Passage shown:
____________________
13 The 26 items that the plaintiffs refer to in their email addressed to the Costs Assessor dated 1 August 2004 are not included in that schedule. These 26 items included fax charges, photocopying charges and those engrossing letter. The plaintiffs claim that these costs were allowed and they should not have been.
14 The Costs Assessor in his reasons continued:
- “Explanation as to how the submissions made by the parties were dealt with.
- a. This is a practitioner and own client assessment in respect of proceedings where the client took the view that a modest estimate of fees at any early stage in the proceedings and some subsequent modest increases to that estimate should suffice to satisfy the solicitor’s fees. The Applicant furnished two Lever Arch files of correspondence which demonstrated constant differences between the Applicant and the Respondent yet the Applicant continued to instruct the Respondent.
____________________
Stored rows:
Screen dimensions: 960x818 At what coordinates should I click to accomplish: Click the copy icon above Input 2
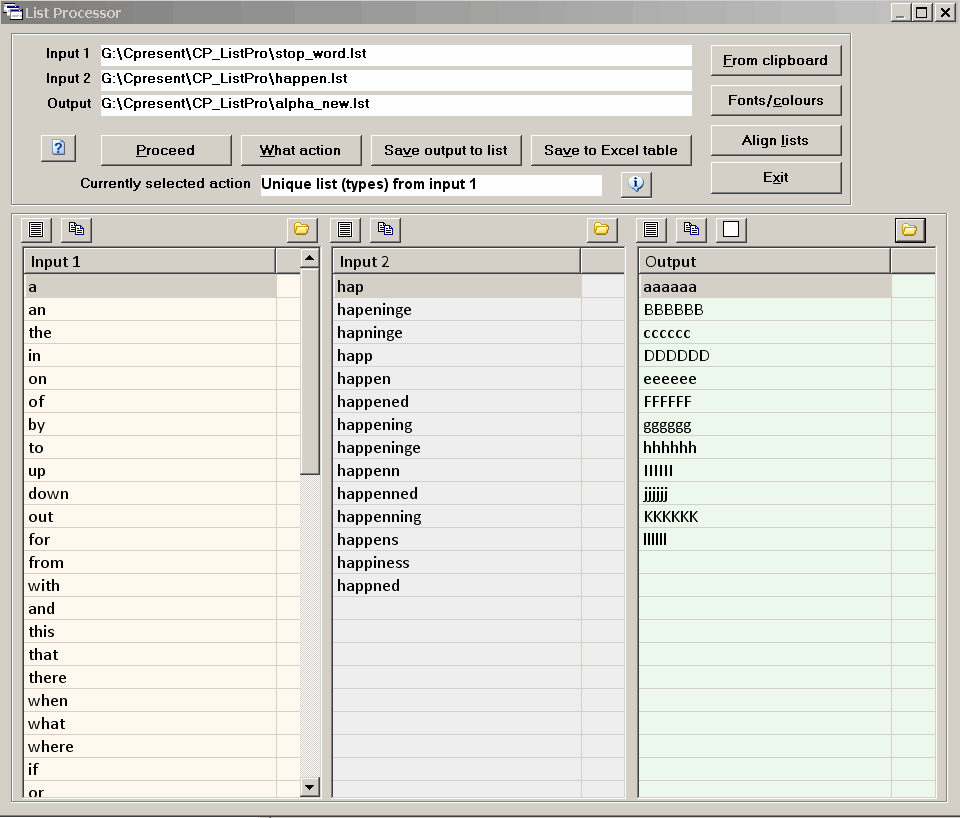(385, 229)
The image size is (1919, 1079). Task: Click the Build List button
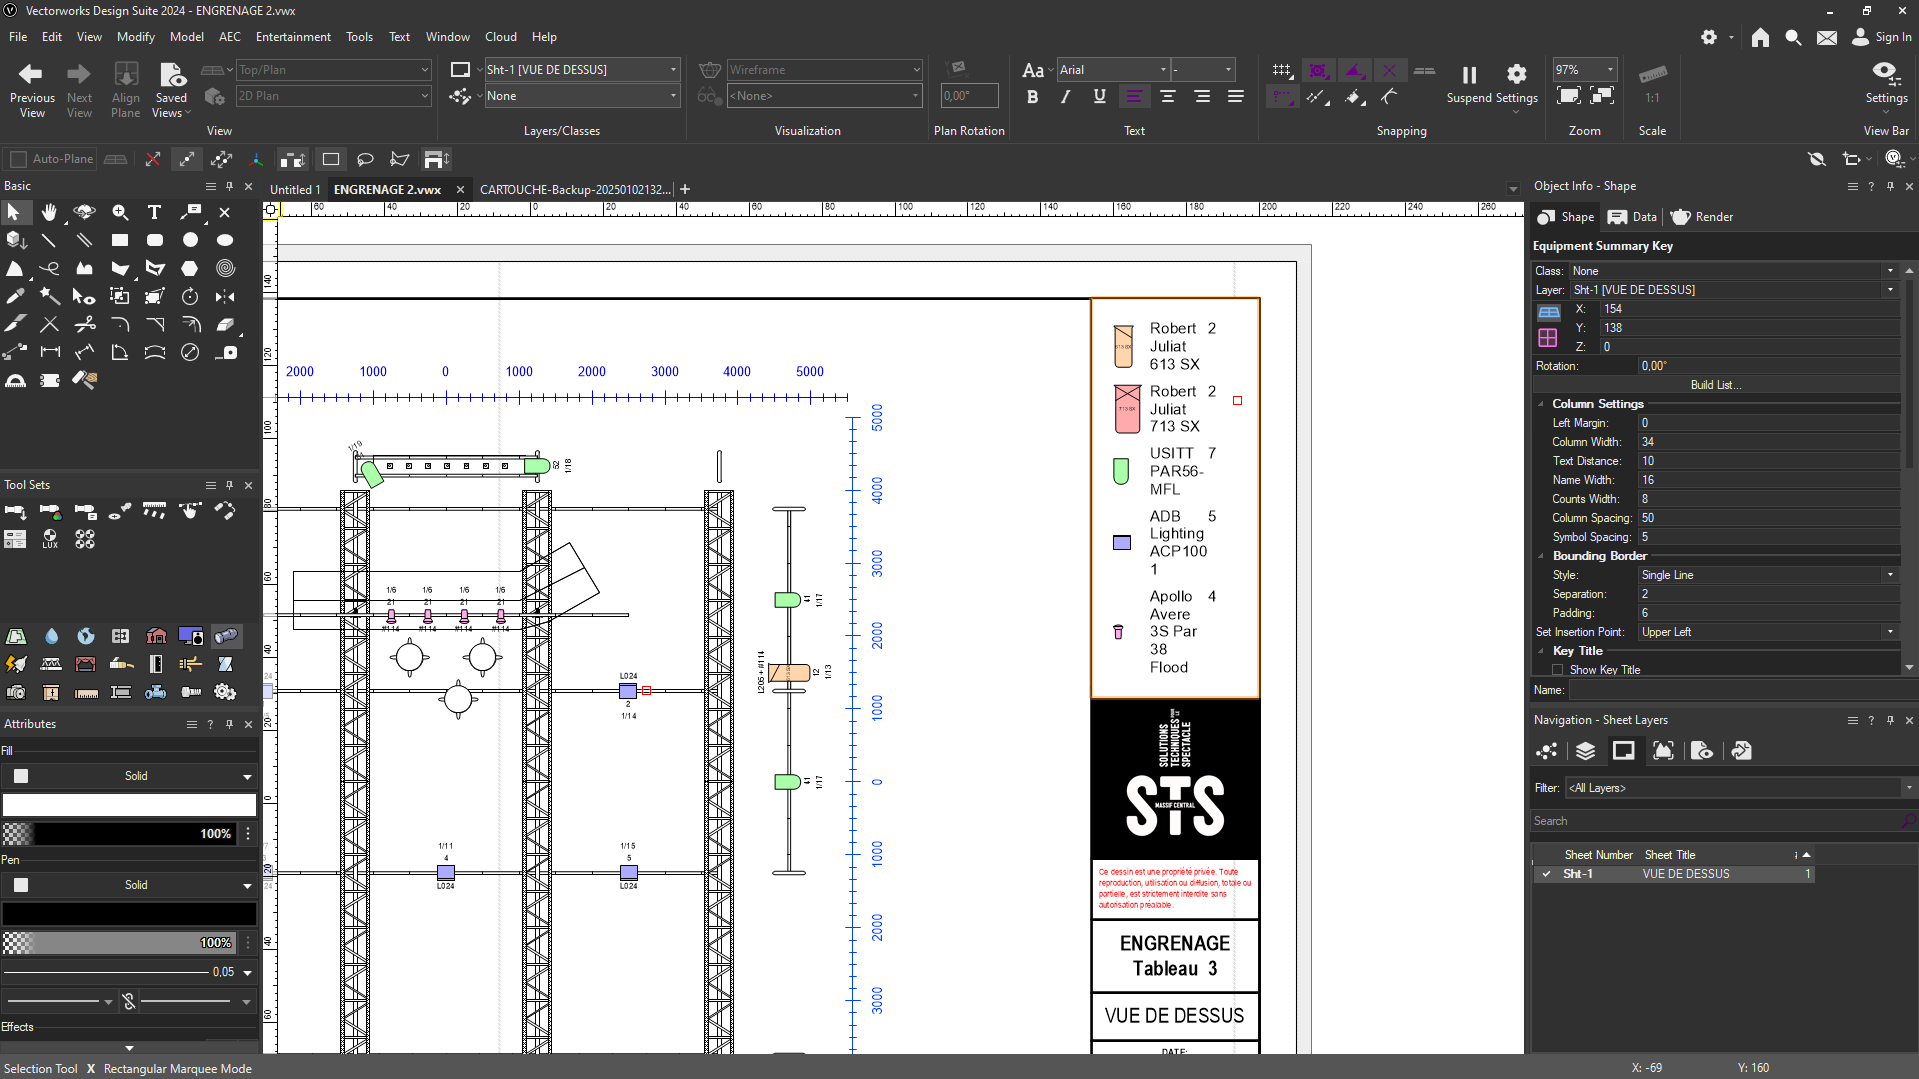pyautogui.click(x=1715, y=385)
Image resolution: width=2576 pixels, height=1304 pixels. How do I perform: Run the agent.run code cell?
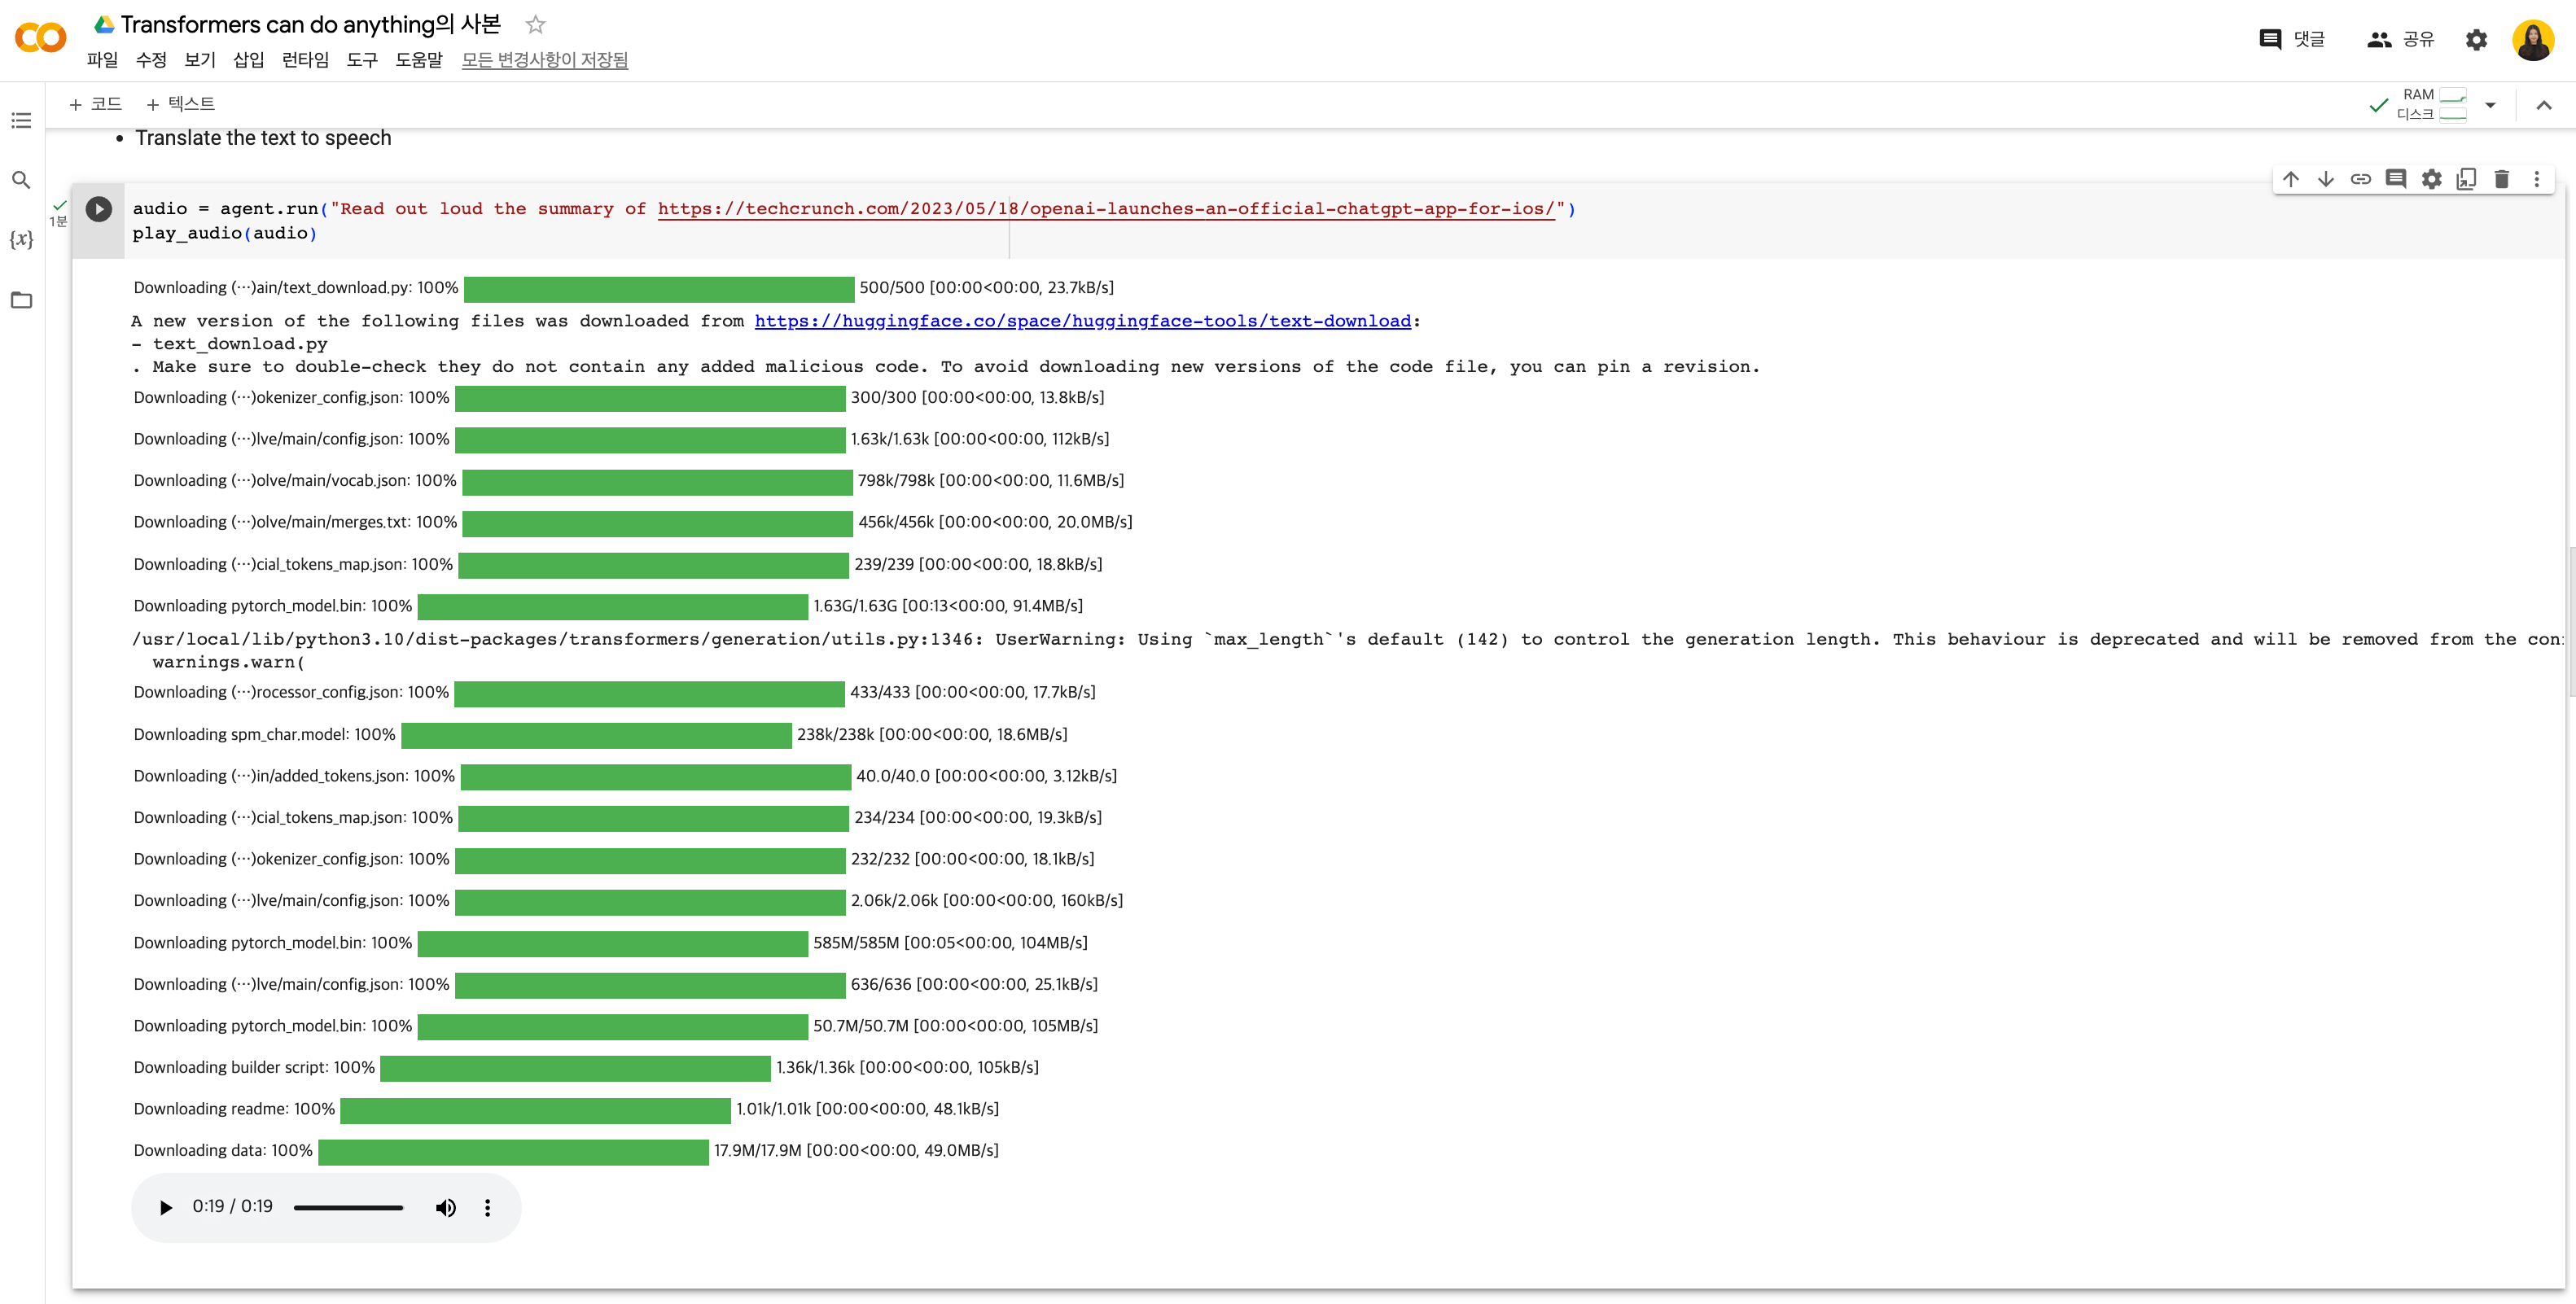[x=98, y=208]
____________________
Short task 1:
In the costs assessment excerpt, why do the plaintiffs object to the 26 items named in their email to the Costs Assessor, and what kinds of charges were among those items?
Short task 2:
Please write out the part of the costs assessment excerpt starting with "- a. This is" and going on through "instruct the Respondent.".

Task answer 1:
The plaintiffs say these costs were allowed when they should not have been. The 26 items, which are not included in that schedule, included fax charges, photocopying charges and charges for engrossing letters.

Task answer 2:
- a. This is a practitioner and own client assessment in respect of proceedings where the client took the view that a modest estimate of fees at any early stage in the proceedings and some subsequent modest increases to that estimate should suffice to satisfy the solicitor’s fees. The Applicant furnished two Lever Arch files of correspondence which demonstrated constant differences between the Applicant and the Respondent yet the Applicant continued to instruct the Respondent.